As the diarrhoea of Bright's disease is salutary, no effort should be made to arrest it. Its periodical recurrence prolongs life. In tuberculosis the special character of the diarrhoea must be considered, and every effort must be made to control it. In the eruptive fevers an early diarrhoea, as in scarlet fever, does harm; it delays or prevents the normal development of the eruption. In the later stages it is of service sometimes, as in measles, when it leads to a rapid fall of temperature. The course of action depends upon the nature of the specific disease and upon the time of the appearance of diarrhoea.

There are certain principles, founded on the knowledge derived from pathological study and from the experience of the past in the treatment of intestinal catarrh, which guide us to a treatment which is more or less rational in all cases.

Rest is essential to the cure of the inflamed intestine, but absolute inertia of the bowel is undesirable, even injurious.
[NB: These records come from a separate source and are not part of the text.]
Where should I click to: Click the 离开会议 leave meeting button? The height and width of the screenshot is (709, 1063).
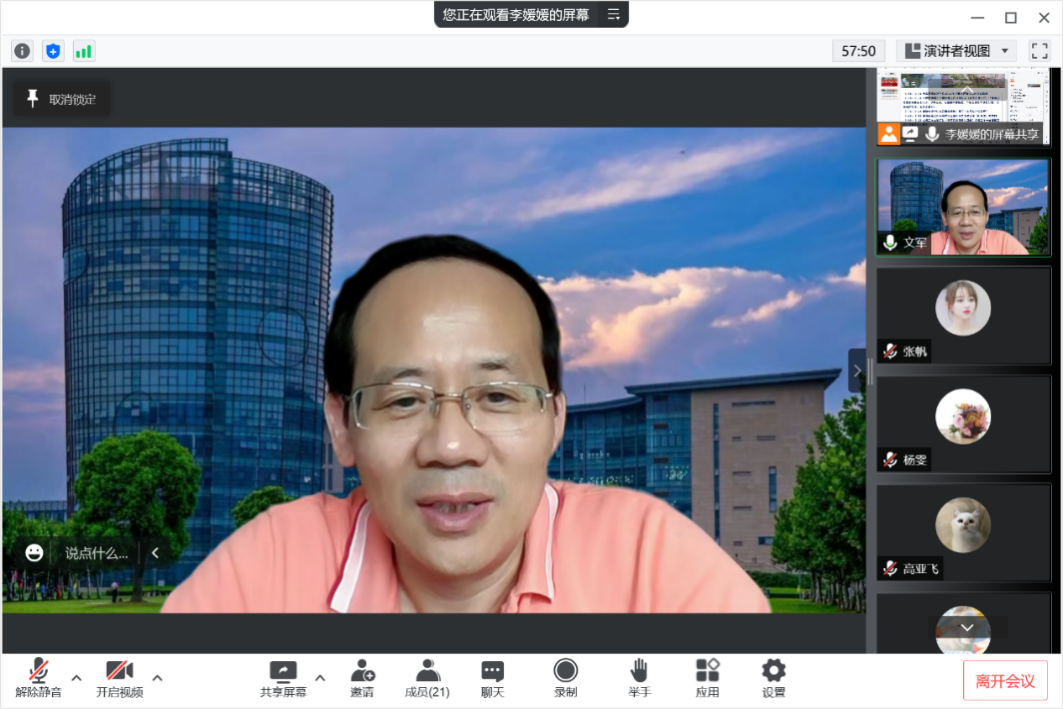[1004, 680]
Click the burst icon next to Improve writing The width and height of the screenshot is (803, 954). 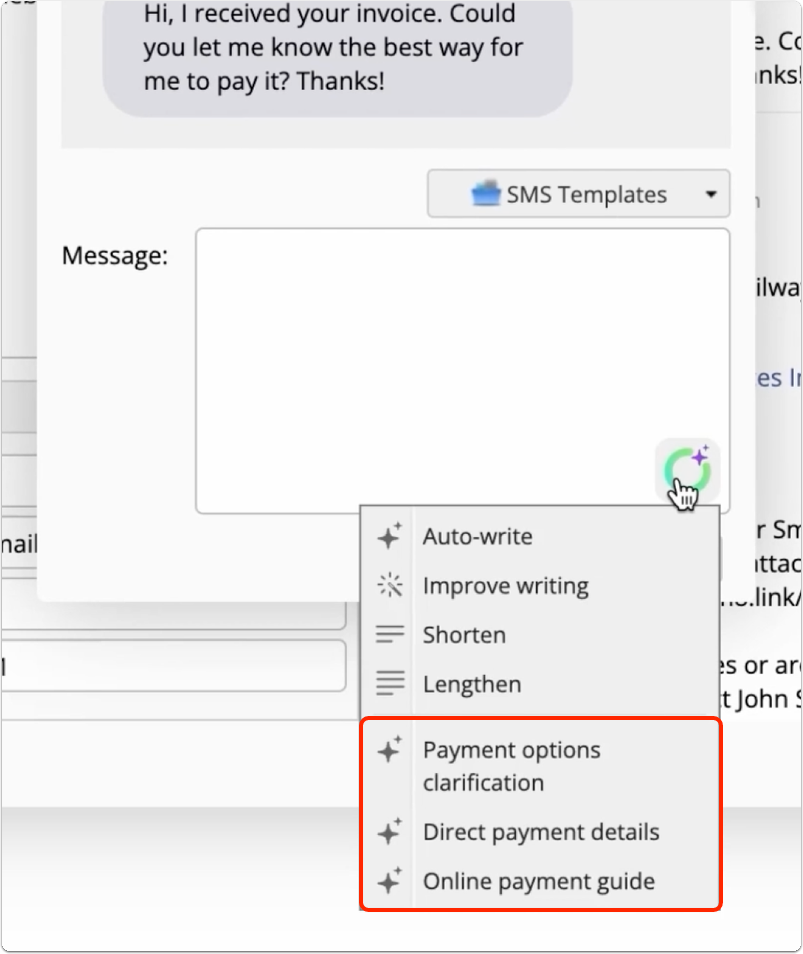388,585
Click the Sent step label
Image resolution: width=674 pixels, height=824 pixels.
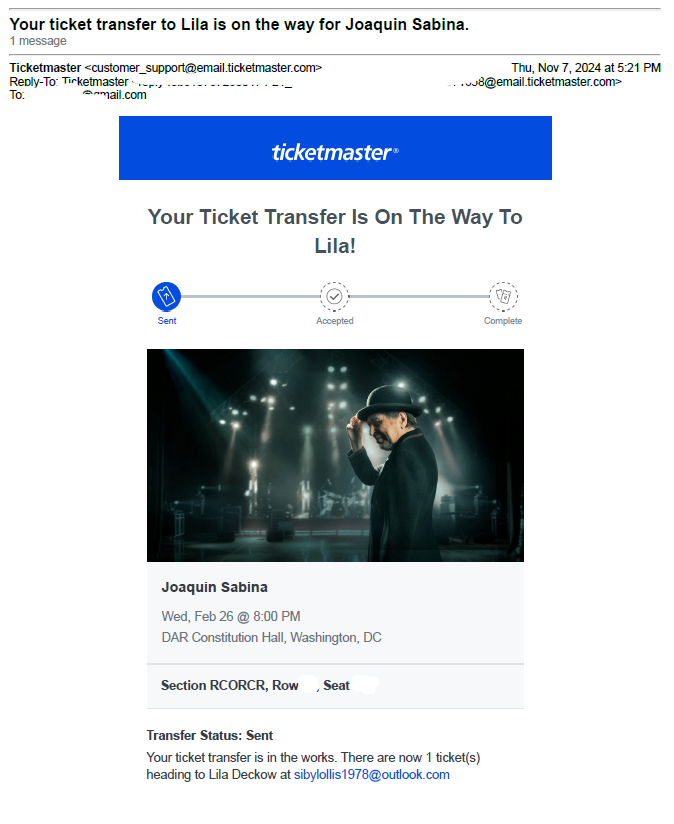167,321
The retention of fluids, transuded serum, bile, intestinal juices, and partly-altered food is hurtful. Decomposition sets in and gas is developed, which by distending the bowel causes great suffering and increases the inflammation. The movements of the intestine are not entirely under control; the patient must be fed; digestion and assimilation involve the activity of inflamed parts. The stomach can be made to do most of the work, but the sympathy of action is so close between the stomach and intestines that one cannot function without the other being excited into activity.